Vlaamse Luk Perceval brengt ‘Blikken Trommel’-bewerking op Hamburgse planken

Beeld uit de film van Die Blechtrommel (1979) © .

Het nieuwe stuk van de bekende Vlaamse theaterregisseur Luk Perceval, een interpretatie van de wereldberoemde roman “Die Blechtrommel” van Günter Grass, gaat vandaag, aan de vooravond van Percevals 58e verjaardag, in het Thalia Theater in Hamburg in première.

Sinds het seizoen 2009/2010 is Perceval artistiek leider van het Hamburgse ensemble. Perceval bewerkte de roman, de bekendste uit de Danziger Trilogie, samen met dramaturge Christina Bellingen. Zij deden dat na eerst met Grass overlegd te hebben. De Nobelprijswinnaar gaf hen evenwel volledig de vrije hand, zei Perceval.

800 pagina’s in 1 avond

De uitdaging bestond er in, een turf van 800 bladzijden in één theateravondje te proppen. Dat was zelfs filmregisseur Volker Schlöndorff niet gelukt in zijn adaptatie: de prent uit 1979, Palmwinnaar in Cannes, duurt drie uur, maar stopt na ongeveer twee derde van het boek – het moment dat protagonist Oskar Matzerath besluit toch te gaan groeien. Op zijn derde had Oskar namelijk besloten, uit protest tegen de wereld klein te blijven.

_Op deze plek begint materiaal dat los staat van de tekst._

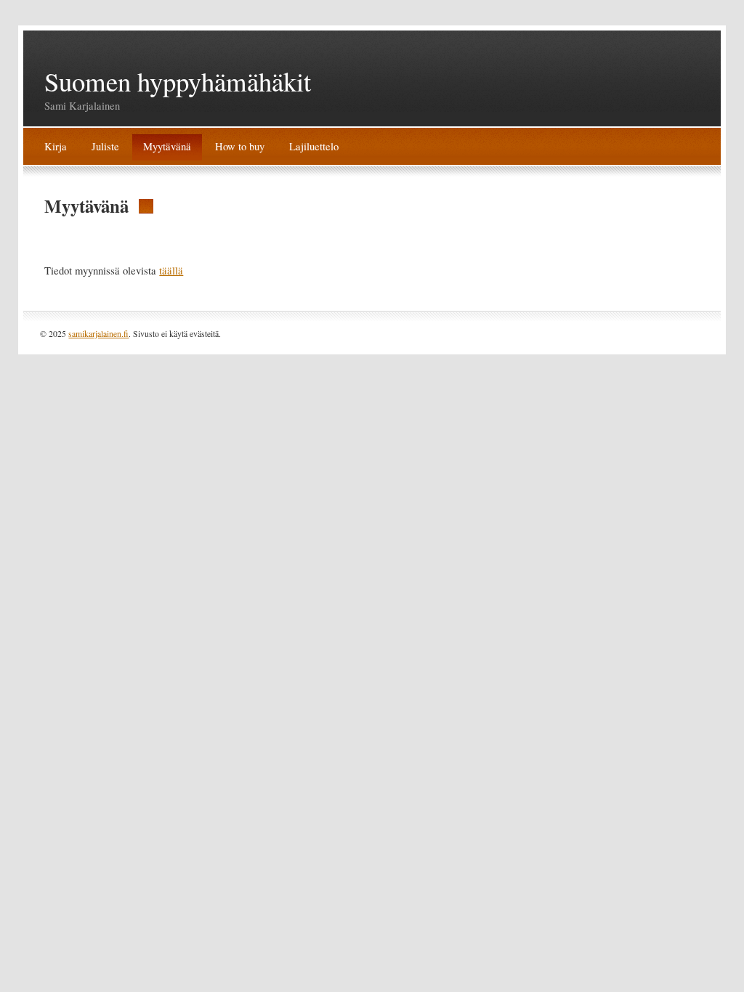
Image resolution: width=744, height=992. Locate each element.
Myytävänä (167, 146)
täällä (171, 270)
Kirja (55, 146)
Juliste (105, 146)
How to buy (239, 146)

De rol van Oskarchen, het kind dat met zijn stem én zijn als collectief geweten fungerend speelgoedtrommeltje alles kan breken, wordt op de bühne gestalte gegeven door de 72-jarige (!) actrice Barbara Nüsse.

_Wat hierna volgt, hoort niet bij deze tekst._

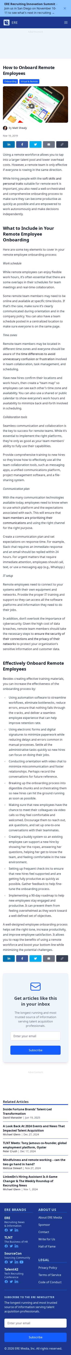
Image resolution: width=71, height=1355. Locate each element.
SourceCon (13, 1253)
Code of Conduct (50, 1282)
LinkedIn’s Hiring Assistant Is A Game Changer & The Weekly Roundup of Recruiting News (30, 1181)
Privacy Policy (47, 1268)
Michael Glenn (12, 1134)
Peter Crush (10, 1151)
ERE (7, 1218)
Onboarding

Grass schreef “Die Blechtrommel” in 1959. Met die roman zette hij de Duitse literatuur weer op de wereldkaart. De roman speelt zich af in het Poolse Gdansk (Danzig in het Duits) en omspant de periode van de jaren ’30 (de opkomst van het nazisme), de tweede wereldoorlog en het tijdperk-Adenauer. Thema’s zijn het kleinburgerlijk denken en het individuele en collectieve schuldgevoel.

Eerder regisseerde Perceval in Hamburg al “Jeder stirbt für sich allein” (Alone in Berlin), naar de gelijknamige roman van Hans Fallada, “Die Brüder Karamasow” (naar “De Gebroeders Karamazov” van Fjodor Dostojevski) en “Front Polyphonie“, over de eerste wereldoorlog en gebaseerd op “Im Westen nichts neues” (Van het westelijk front geen nieuws) van Erich Maria Remarque. Voor zijn Fallada-adaptatie werd hij geëerd met de gerenommeerde Faustprijs. “FRONT” regisseerde hij in samenwerking met het NTGent.

De in Lommel geboren Perceval, medeoprichter in 1984 van de Blauwe Maandag Compagnie en in 1998 van Het Toneelhuis (een fusie van de BMC en de Antwerpse KNS), dankt zijn onsterfelijkheid in Vlaanderen aan “Ten Oorlog”, een adaptatie door hem in samenwerking met Tom Lanoye van enkele koningsdrama’s van William Shakespeare. Dat stuk kreeg, onder de naam “Schlachten”, ook opvoeringen in Hamburg, in het Schauspielhaus.